=== EXERCISE OBJECTIVE ===
Answer the following from the text below on the egg protein that governs contact with sperm.
(a) At which institute do the scientists who identified the protein work?
(b) After whom was the protein named?
(c) What could the new contraceptives described in the text prevent, and without blocking what?

=== EXTRACT TO READ ===
━━━━━━━━
The moment of conception: Scientists isolate protein that governs first contact between egg and sperm

 

Science Editor

The moment of first contact between an egg and a sperm is controlled by a key molecule on the surface of the egg cell that allows it to fuse with a sperm to form a fertilised egg, scientists have discovered.

The discovery of the egg’s initial contact point with a sperm cell is likely to have major implications for treating infertile women and could lead to new contraceptives that could prevent fertilisation without blocking the production of either eggs or sperm, researchers said.

Scientists at the Wellcome Trust Sanger Institute in Cambridge have called the egg’s protein “Juno” after the Roman Goddess of fertility and marriage and said that its discovery now explains the very first stage of conception which has until now been largely unexplained.
━━━━━━━━
=== GIVEN RECORDS ===
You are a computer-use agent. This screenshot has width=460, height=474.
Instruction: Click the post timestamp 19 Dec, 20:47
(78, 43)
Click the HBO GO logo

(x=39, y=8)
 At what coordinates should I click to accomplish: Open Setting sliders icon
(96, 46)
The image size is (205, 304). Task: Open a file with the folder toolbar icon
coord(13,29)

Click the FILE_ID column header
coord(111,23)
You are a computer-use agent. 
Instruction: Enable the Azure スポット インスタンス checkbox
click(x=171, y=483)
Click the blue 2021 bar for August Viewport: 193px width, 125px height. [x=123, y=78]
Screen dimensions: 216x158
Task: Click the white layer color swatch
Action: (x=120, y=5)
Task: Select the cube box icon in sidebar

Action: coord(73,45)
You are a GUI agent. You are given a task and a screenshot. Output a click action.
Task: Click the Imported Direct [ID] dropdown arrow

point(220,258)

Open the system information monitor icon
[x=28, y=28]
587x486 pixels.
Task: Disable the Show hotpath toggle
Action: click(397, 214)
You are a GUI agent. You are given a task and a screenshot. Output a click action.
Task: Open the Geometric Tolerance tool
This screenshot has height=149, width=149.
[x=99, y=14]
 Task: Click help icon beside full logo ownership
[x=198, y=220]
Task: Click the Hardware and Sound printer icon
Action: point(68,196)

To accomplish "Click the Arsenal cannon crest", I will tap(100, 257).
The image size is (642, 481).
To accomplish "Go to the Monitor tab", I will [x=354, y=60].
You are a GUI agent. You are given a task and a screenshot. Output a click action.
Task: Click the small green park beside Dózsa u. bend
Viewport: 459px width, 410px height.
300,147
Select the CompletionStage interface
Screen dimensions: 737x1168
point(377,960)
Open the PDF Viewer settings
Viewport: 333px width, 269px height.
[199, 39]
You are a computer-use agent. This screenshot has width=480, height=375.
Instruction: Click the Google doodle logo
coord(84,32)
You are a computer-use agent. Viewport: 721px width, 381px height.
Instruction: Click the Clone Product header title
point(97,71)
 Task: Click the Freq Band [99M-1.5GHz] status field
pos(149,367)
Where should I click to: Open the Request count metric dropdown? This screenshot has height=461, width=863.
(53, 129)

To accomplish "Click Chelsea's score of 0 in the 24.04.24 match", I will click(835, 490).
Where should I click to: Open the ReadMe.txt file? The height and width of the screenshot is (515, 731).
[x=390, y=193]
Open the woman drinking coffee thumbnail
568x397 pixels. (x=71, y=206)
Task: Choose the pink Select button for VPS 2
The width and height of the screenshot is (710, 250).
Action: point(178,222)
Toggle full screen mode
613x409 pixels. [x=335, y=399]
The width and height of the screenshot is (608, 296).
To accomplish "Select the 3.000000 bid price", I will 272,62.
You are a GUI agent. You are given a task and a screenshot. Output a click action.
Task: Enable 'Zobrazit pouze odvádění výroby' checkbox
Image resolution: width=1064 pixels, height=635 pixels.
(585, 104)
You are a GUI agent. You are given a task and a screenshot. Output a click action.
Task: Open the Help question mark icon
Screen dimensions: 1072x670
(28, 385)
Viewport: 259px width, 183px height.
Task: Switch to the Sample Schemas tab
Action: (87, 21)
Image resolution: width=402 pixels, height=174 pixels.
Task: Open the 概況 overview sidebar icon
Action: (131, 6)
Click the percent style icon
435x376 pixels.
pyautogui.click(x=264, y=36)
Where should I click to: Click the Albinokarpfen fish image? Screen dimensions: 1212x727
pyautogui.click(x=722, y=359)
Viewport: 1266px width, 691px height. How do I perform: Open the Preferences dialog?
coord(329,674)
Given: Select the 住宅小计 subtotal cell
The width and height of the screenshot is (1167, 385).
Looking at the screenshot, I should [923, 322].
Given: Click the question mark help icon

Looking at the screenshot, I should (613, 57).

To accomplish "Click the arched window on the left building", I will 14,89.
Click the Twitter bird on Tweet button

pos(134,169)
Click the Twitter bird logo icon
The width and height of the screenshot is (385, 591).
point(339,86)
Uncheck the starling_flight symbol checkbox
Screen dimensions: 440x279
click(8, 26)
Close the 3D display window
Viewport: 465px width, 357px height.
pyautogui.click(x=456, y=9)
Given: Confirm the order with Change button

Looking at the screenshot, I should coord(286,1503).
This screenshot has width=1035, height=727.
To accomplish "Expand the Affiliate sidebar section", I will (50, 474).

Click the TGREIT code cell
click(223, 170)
━━━━━━━━
=== WRITTEN ANSWER ===
(a) The Wellcome Trust Sanger Institute in Cambridge.
(b) Juno, the Roman goddess of fertility and marriage.
(c) They could prevent fertilization without blocking the production of either eggs or sperm.